Raymond and Joy head for Belgium. Joy finds employment in the porn film business and Raymond mooches about the dilapidated villa wondering what to do with it. He plans to refurbish it over time but cannot always find the motivation or energy to put his heart and soul into the project. He spends a lot of time in bed, when his wife is away working. He eats microwaved ready meals. He watches television and pornography on his computer. He is a regular visitor to a massage parlour. He becomes a little obsessed with watching the developments of a bonsai tree.  He drinks and takes pills. He smokes like a chimney. But his chosen, dull and dingy existence is shaken when the plot takes a tragic twist.

The second half of the book made me think of a journey along the M1, where the M stands for madness. Along the way there are lay-bys and slip roads of clear thinking, moments of sanity, sanctuary from swirling thoughts in a mixed-up head and, occasionally, through darkness, pinpoints of light suggesting that even in hopelessness, hope struggles to be seen and heard.

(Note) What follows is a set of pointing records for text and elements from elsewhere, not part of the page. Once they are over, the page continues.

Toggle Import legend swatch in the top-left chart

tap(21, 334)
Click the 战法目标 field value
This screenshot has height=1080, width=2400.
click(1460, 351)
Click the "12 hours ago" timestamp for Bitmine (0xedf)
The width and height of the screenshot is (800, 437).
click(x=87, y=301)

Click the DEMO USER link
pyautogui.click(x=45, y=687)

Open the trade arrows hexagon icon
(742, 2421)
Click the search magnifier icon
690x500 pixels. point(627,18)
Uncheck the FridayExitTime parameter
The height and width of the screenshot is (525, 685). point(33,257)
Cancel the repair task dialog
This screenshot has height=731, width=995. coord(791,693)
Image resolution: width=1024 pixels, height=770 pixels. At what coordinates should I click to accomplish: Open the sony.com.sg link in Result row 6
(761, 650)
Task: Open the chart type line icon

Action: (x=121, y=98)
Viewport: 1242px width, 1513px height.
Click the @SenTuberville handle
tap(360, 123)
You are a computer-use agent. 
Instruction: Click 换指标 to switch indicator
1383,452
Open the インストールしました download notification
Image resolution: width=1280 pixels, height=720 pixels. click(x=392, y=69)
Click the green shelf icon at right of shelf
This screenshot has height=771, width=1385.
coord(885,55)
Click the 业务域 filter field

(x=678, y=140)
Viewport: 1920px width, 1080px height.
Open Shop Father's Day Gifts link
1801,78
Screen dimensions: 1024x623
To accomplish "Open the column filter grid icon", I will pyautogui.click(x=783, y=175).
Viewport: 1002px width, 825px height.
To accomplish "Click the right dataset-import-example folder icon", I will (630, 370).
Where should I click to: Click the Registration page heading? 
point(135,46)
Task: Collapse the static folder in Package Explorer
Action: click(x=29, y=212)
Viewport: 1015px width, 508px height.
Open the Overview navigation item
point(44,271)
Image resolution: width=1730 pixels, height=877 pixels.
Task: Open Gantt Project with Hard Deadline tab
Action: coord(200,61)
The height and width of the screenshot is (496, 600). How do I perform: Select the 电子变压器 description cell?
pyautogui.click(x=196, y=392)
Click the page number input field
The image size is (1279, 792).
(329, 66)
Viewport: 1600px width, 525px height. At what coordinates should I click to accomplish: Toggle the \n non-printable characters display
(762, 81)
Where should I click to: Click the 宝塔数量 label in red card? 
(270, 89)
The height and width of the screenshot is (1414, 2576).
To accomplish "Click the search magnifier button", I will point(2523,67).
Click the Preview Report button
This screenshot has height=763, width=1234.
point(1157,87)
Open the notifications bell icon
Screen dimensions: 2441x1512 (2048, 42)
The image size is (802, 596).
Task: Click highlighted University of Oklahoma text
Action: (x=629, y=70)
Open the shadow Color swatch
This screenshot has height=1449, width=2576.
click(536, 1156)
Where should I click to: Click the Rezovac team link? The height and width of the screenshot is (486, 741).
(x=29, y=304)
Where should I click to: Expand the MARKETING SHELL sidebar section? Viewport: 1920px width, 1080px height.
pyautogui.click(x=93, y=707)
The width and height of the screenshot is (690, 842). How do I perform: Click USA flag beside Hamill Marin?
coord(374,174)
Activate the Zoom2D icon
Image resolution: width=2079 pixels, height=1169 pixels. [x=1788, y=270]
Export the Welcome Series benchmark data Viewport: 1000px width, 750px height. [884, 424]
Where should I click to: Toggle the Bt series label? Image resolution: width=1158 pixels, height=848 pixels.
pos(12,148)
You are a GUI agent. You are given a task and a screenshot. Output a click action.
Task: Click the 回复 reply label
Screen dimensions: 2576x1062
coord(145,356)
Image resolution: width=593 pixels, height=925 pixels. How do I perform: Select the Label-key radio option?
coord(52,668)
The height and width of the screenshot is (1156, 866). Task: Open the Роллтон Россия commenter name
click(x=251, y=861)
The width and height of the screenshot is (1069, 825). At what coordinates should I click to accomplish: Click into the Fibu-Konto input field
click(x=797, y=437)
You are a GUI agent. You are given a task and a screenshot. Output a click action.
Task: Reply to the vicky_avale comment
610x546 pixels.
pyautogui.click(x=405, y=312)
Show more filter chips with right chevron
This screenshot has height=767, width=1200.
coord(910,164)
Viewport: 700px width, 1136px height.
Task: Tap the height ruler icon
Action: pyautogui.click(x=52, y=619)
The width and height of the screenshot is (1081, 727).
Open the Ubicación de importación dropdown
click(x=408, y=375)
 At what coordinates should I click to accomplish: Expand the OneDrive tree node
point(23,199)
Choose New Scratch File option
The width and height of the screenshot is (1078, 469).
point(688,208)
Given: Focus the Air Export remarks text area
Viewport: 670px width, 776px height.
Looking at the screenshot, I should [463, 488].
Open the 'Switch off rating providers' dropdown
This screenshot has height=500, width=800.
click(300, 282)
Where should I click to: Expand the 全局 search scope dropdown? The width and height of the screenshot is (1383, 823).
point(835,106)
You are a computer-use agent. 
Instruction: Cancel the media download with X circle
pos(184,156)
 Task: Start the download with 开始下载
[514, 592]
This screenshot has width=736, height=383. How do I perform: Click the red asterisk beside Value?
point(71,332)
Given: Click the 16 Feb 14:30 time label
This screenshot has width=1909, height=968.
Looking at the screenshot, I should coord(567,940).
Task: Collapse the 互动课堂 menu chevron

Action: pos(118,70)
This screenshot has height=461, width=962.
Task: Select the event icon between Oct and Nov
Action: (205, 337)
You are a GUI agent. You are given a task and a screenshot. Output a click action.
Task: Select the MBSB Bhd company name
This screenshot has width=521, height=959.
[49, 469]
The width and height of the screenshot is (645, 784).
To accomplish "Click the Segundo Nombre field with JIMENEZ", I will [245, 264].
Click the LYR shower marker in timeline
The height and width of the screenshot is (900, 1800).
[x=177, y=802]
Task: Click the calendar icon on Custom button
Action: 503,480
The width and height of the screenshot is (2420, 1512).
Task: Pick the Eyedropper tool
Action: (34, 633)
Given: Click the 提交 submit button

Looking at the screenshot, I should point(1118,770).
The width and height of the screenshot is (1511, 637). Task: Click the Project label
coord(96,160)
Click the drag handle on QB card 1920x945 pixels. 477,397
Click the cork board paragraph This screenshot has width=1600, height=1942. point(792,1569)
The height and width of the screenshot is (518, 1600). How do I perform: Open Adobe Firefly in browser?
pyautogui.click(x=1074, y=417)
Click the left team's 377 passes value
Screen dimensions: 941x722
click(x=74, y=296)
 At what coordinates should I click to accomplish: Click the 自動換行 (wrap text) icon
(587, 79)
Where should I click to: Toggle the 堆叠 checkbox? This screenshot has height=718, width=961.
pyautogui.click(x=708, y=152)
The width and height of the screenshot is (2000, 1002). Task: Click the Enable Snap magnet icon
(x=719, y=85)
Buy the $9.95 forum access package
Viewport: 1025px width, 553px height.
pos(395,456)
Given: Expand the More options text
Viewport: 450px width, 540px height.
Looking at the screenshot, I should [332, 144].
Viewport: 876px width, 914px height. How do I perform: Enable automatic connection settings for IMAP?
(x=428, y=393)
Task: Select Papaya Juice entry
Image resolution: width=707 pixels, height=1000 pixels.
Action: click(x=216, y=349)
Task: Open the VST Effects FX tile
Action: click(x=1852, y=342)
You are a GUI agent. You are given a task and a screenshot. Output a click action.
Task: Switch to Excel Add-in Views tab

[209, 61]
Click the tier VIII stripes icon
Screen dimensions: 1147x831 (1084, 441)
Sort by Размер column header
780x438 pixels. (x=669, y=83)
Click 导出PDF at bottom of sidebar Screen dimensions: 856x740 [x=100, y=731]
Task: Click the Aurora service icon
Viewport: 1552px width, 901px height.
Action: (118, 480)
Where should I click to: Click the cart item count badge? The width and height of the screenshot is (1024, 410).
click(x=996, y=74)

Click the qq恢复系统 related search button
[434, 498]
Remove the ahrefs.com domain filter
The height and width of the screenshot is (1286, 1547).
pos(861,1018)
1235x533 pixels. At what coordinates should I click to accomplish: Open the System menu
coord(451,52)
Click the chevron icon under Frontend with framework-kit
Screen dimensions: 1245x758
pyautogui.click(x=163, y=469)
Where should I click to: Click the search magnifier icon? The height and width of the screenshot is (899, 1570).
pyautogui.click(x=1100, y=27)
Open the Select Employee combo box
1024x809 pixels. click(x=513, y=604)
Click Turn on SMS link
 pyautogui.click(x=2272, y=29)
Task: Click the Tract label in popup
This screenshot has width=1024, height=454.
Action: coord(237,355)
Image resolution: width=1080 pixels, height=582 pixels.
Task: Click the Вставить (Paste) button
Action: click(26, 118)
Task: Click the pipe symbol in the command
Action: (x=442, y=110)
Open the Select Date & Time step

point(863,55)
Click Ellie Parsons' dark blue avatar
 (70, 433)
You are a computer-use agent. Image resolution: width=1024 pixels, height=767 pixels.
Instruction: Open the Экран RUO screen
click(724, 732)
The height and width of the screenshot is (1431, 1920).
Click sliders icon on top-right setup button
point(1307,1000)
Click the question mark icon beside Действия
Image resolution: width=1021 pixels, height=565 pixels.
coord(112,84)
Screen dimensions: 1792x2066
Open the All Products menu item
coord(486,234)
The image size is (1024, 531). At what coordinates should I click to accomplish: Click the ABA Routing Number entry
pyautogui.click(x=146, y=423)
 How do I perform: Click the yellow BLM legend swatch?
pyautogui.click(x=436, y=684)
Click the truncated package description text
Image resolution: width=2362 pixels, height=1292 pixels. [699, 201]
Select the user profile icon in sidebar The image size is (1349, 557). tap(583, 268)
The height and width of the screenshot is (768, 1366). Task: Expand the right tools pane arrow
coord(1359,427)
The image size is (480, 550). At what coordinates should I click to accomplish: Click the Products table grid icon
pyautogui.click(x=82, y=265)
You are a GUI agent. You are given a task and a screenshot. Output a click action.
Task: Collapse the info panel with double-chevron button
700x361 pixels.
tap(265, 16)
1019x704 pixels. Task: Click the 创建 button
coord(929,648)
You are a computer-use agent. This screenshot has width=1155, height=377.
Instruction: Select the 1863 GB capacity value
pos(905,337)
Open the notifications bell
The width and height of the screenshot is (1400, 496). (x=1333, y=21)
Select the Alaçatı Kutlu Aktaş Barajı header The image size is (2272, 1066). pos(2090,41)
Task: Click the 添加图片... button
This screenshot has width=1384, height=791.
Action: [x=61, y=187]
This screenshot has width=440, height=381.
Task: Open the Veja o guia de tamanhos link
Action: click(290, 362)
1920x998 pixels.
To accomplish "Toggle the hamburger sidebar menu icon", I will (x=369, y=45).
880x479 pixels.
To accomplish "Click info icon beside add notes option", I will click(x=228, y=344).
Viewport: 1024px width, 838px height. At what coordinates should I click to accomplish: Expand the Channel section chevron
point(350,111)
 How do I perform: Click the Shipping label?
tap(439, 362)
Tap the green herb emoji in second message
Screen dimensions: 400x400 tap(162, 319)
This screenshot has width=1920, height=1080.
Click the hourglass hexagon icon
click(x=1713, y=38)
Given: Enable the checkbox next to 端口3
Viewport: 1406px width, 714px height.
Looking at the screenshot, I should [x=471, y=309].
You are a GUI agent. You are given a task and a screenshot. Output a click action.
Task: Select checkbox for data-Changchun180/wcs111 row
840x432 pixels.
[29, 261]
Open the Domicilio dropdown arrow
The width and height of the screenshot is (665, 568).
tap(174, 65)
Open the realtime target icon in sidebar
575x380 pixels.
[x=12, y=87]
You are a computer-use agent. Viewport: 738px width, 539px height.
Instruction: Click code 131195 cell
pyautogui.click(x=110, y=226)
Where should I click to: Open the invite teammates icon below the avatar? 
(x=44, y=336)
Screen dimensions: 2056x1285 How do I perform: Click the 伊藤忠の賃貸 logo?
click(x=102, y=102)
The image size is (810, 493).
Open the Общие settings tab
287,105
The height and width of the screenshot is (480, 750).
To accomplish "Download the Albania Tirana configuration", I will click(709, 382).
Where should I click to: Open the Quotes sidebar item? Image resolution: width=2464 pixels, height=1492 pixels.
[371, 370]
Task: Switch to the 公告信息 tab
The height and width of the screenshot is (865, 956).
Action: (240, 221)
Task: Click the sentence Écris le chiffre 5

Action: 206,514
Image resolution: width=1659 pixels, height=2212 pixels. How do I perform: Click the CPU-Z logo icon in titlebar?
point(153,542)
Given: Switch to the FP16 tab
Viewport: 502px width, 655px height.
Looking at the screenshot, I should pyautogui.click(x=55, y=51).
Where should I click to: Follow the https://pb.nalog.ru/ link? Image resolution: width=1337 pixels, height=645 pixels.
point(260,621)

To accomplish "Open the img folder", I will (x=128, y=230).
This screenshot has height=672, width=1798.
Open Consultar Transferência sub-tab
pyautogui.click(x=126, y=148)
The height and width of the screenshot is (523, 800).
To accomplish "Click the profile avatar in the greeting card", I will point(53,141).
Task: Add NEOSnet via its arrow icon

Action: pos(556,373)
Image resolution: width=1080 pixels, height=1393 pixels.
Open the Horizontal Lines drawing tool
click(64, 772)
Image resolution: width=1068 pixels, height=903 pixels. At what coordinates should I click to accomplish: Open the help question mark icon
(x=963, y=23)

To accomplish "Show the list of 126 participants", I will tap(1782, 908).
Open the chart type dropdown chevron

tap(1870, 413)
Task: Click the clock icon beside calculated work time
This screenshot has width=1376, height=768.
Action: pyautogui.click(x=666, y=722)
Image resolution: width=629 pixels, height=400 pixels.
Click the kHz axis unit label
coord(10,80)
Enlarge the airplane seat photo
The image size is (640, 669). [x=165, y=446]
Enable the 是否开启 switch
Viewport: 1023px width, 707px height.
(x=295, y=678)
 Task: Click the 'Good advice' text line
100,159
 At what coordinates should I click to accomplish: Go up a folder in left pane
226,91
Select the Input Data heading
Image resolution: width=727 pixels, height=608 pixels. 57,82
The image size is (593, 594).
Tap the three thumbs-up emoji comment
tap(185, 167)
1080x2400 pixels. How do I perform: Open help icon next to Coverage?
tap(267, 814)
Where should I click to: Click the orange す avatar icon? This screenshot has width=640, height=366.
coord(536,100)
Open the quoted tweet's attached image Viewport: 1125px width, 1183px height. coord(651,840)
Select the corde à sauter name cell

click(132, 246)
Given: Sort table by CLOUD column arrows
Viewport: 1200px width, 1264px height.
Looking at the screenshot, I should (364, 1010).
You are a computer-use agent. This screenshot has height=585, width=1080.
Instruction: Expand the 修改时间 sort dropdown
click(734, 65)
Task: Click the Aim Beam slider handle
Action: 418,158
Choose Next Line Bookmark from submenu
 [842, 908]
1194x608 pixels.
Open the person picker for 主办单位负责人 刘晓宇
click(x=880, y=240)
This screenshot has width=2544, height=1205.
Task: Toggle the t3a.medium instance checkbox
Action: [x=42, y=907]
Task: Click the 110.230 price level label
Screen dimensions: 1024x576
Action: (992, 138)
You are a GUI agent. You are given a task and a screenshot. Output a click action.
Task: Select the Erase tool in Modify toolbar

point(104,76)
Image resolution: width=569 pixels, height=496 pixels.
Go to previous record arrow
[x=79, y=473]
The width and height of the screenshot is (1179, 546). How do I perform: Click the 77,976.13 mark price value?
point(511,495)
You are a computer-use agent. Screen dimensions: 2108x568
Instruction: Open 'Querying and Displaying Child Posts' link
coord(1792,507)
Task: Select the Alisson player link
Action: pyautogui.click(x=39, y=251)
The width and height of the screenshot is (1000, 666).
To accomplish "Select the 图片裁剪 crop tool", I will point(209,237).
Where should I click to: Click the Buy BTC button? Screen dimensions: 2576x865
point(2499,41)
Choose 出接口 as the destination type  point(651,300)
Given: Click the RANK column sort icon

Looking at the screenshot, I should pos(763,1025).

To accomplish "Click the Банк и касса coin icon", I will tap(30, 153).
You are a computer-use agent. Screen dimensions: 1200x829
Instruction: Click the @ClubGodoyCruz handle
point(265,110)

Raymond on many levels is a horrible person but Ian Parkinson pulls off an amazing writer’s trick of making readers – well, this one anyway – feel a fondness and sympathy for him that he doesn’t always deserve.

This is a weird, wonderful, troubling concoction of a novel that is utterly compelling.  It is hard not to fall on the old page-turner clich√© but you really do want to know what happens next and where the story is going.  Sometimes it requires the broadest of broad minds.  It is an excellent piece of work and I recommend it for originality and freshness and for Ian Parkinson’s talent for making disturbing material so enjoyable.